SDS-PAGE of plasma samples, Coomassie staining. The representative gels stained with Coomassie (ac). Statistical analysis of the band intensity of α2-chain (d). Statistical analysis of the band intensity of β-chain (e). GBM samples are marked as G, control—as C, cancer—as T, acute phase—as A.

Figure 2.

Figure 2

Western blotting of plasma samples. The duplicates of the gels shown in Figure 1 were tested using Ab against α2-chain and β-chain (ac). Intensity statistical analysis of the bands of α2-chain and β-chain (d,e). GBM samples are marked as G, control—as C, cancer—as T, acute phase—as A.
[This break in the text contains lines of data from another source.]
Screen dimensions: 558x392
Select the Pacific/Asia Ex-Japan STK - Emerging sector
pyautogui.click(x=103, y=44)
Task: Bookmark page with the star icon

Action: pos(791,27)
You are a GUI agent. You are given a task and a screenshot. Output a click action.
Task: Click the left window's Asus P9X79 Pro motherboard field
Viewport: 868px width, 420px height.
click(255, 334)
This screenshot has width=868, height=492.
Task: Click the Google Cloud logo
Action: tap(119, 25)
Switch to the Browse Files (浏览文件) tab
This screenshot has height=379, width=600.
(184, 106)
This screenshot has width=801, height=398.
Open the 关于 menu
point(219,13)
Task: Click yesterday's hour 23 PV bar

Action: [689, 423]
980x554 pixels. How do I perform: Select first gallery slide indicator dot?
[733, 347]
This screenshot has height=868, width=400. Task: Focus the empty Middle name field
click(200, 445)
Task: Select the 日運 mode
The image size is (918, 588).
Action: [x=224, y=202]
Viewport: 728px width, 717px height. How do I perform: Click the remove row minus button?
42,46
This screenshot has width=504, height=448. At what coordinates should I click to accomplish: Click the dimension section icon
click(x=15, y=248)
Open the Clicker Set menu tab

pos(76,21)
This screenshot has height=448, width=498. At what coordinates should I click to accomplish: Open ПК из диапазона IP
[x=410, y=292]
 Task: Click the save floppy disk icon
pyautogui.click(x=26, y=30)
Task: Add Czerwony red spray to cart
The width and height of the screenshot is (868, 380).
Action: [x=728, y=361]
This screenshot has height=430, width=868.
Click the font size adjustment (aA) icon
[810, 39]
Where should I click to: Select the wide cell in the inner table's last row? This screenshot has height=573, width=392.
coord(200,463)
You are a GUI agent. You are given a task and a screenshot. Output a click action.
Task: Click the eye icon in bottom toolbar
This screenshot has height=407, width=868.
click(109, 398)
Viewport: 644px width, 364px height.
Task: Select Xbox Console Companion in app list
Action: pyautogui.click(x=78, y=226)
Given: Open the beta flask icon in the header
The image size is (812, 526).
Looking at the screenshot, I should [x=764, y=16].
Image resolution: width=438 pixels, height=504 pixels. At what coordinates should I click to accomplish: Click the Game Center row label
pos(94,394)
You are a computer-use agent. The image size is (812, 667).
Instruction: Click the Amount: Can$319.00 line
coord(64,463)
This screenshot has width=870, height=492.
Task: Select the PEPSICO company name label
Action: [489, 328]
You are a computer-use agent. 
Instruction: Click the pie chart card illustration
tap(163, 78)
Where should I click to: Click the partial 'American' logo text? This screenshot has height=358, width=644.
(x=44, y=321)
According to densitometry-based statistical analysis, a level of α2- and β-chains is increased in acute-phase samples. It is no wonder, as Hp is an acute-phase protein. In the cancer-specific samples, the Hp level is even higher and is highest in GBM samples (Figure 1d,e). Interestingly, comparative analysis based on densitometry of Coomassie-stained gels or immune-stained membranes gave similar results (Figure 1d,e and Figure 2d,e). It means that for α2-chain and β-chain, we can detect their amounts in SDS-PAGE just after Coomassie staining. According to the known amount of loaded protein, we can calculate concentrations of α2- and β-chain of Hp in the samples. This data shows that using just Coomassie staining of SDS-PAGE gels we can evaluate the level of Hp α2- chain and β-chain in a sample.

A more detailed evaluation of Hp proteoforms was performed based on 2DE followed by shot-gun mass-spectrometry (ESI LC-MS/MS).

2.2. An Analysis Based on Spots in 2DE Gels

To obtain profiles (patterns) of Hp proteoforms, we performed 2DE separation of plasma proteins. Proteins after 2DE separation were stained with Coomassie and the produced spots, were analyzed by mass spectrometry (ESI LC-MS/MS analysis). Proteins located in many spots were identified. The obtained data are mainly following the 2DE plasma map deposited at the SWISS-2DPAGE database http://world-2dpage.expasy.org/swiss-2dpage/ (accessed on 11 April 2021) [29]. Additionally, we found that many spots contain several different proteins (Supplementary Materials Table S1). We have paid special attention to spots where Hp was detected (Hp spots). The proteoform clusters (patterns) of α2-chain and β-chain are well-represented in plasma (Figure 3).

Figure 3.

Figure 3

The comparative 2DE analysis of the abundance of Hp α2- and β-chain proteoforms in plasma of control and GBM patients. A representative Coomassie-stained 2DE gel of plasma proteins (GBM) with identified positions of α- and β-chains (a). The enlarged areas with spots containing α2- and β-chain proteoforms (b). MS data about proteins detected in different spots can be found in the Supplementary Materials Tables. A comparative statistical analysis of sum spot intensities in control and GBM samples (c).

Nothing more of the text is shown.